# WHAT TO DO:
1/ From the Paris travel post, extract the passage between "When I was younger" and "quite go there.", inclusive.
2/ In the Paris travel post, which show did the couple select on Netflix?
3/ Give what comes next in the Paris travel post, starting after its last sentence.

# PAGE EXCERPT:
■ ■ ■

Paris

Artistic shot of the Eiffel Tower
Artistic shot of the Eiffel Tower

When I was younger my family used to visit Paris quite often; when you live in Holland, the next country is only 2-3 hours away, so France can be reached in about 5 hours if you time the traffic well. However, since moving to the UK the trip has become a lot more complicated (read: expensive; the Eurostar is expensive), so the last time I went to Paris it was the winter of 2011 or 2012. I got to stay at a friend’s amazing apartment right in the heart of the city and experience Paris from a local perspective (with a good dose of museums thrown in). So, it was a little odd to return this year, to a familiar yet unfamiliar city, amid the gilet jaune protests, without my family, without local friends… as a, dare I say it, tourist? No, lets’ not quite go there.

B and I just went for the weekend, for our annual birthday trip (which may or may not have fallen exactly on his 30th birthday, shh). He flew in from Manchester, I took a train to Gare du Nord. It is odd what you do and do not remember, but I knew exactly where to go in the metro and how to buy tickets. B failed to meet me at the station, but he did obtain a bottle of excellent French wine. It was late in the evening at this point, so we began our tour of Paris virtually, by selecting Dix pour cent on Netflix – which I can absolutely recommend.

■ ■ ■

# STORED ROWS:
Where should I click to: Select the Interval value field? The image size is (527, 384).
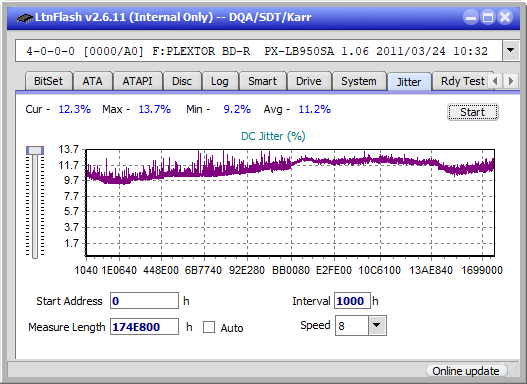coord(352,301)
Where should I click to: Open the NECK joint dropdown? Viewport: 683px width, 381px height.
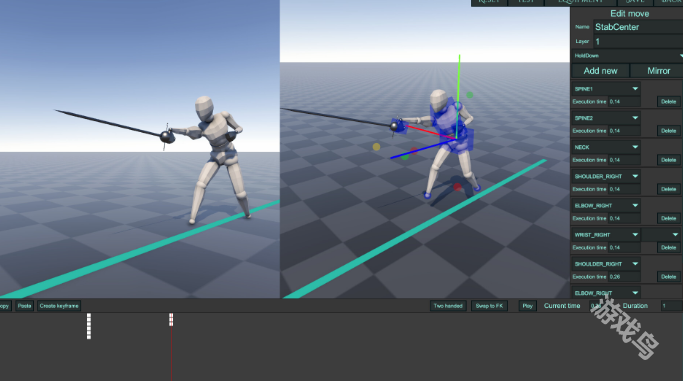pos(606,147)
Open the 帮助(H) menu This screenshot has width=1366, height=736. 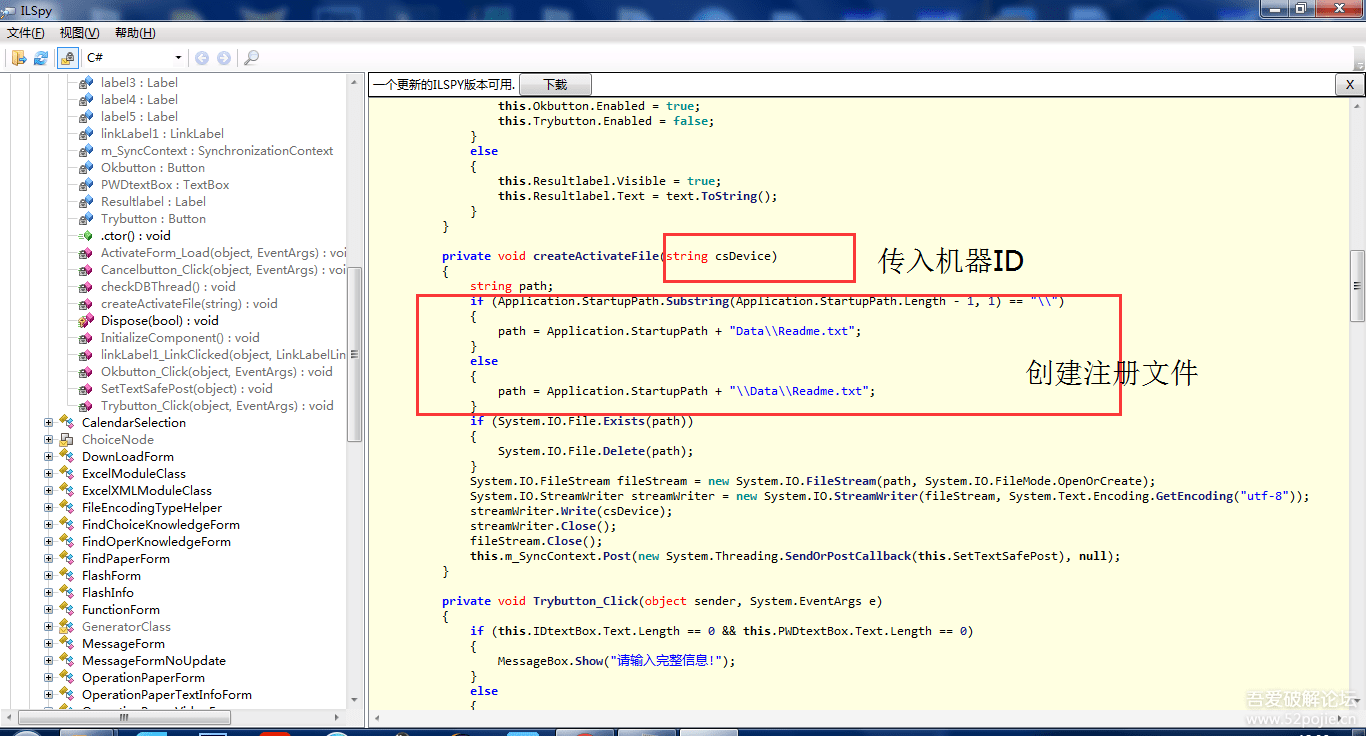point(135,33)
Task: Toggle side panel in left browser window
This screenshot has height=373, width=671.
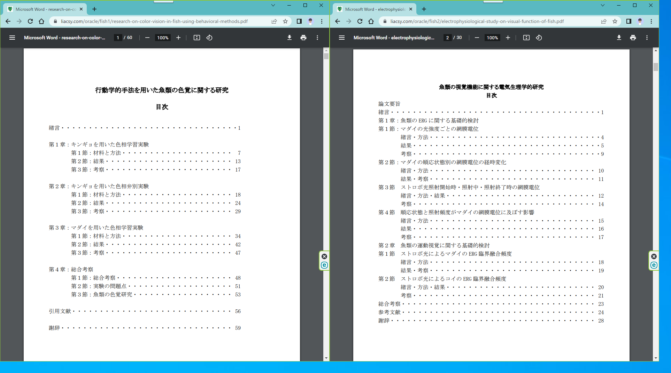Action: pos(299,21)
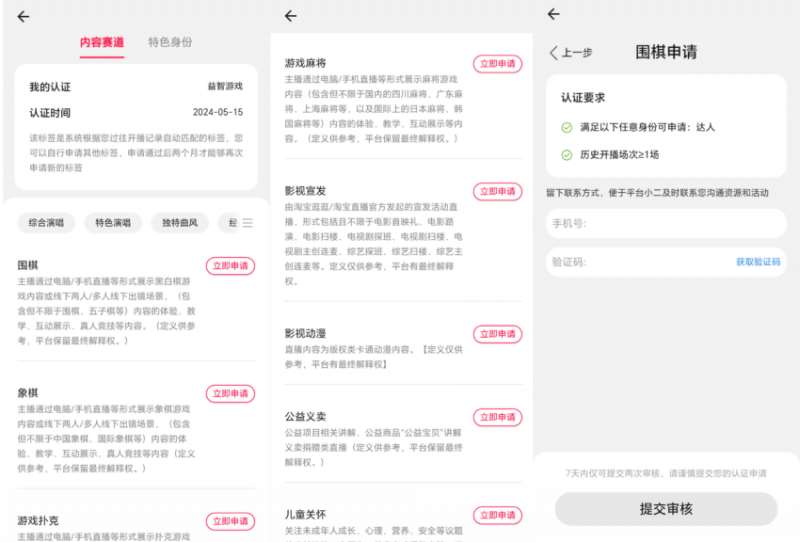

■ ■ ■

# OUTPUTS FOR THE TASKS:
1/
When I was younger my family used to visit Paris quite often; when you live in Holland, the next country is only 2-3 hours away, so France can be reached in about 5 hours if you time the traffic well. However, since moving to the UK the trip has become a lot more complicated (read: expensive; the Eurostar is expensive), so the last time I went to Paris it was the winter of 2011 or 2012. I got to stay at a friend’s amazing apartment right in the heart of the city and experience Paris from a local perspective (with a good dose of museums thrown in). So, it was a little odd to return this year, to a familiar yet unfamiliar city, amid the gilet jaune protests, without my family, without local friends… as a, dare I say it, tourist? No, lets’ not quite go there.

2/ Dix pour cent

3/
One of my favourite foods: Parisian couscous
One of my favourite foods: Parisian couscous

B had never been to Paris before, so we began our Friday morning with a walking tour of sorts. We took the metro up to the Sacré-Cœur, had a wander around Montmartre, and then hurried into a couscous restaurant for lunch as it began to rain. My mum had left us with a list of restaurant recommendations, many of which un-find-able, closed, or nonexistent altogether. Fortunately, there were plenty of alternatives. Having finally visited Algeria this summer, I can vouch for the fact that some of the best Algerian food in the world is actually served in France. Especially as a vegetarian among over-priced pieces of tourist-menu French meat, I highly recommend exploring North African or Middle Eastern cuisine whilst in Paris above anything else. (Behold my magnificent command of French: ‘couscous aux légumes et un verre de vin rouge, s’il vous plaît‘.)

Arc de Triomphe
Arc de Triomphe

We then proceeded down to the Champs-Élysées and all the way to the Arc de Triomphe – and back again. Rain was still coming down pretty solid, so I decided to introduce B to one of my all-time favourite bookstores: FNAC. What’s so special about it? Well, for one, it has an admirable collection of beautiful illustrated books and comic books; I do not know many stores that have as good a selection, and I always find something cool there. This time I noticed a whole new Greek-mythology inspired series that has got to go on my Christmas/Sinterklaas wishlist. Perhaps more importantly however, this is where my parents used to take me as a treat when I was little; I was allowed to choose a new book every time we went to Paris, which was just one of the most exciting things to ever happen to me I think. Parenting 101 here: somehow cause children to be excited about French books?! Granted, I usually went for books heavy on pictures and light on French, but I am sure I learned more French from this than I ever did in secondary school.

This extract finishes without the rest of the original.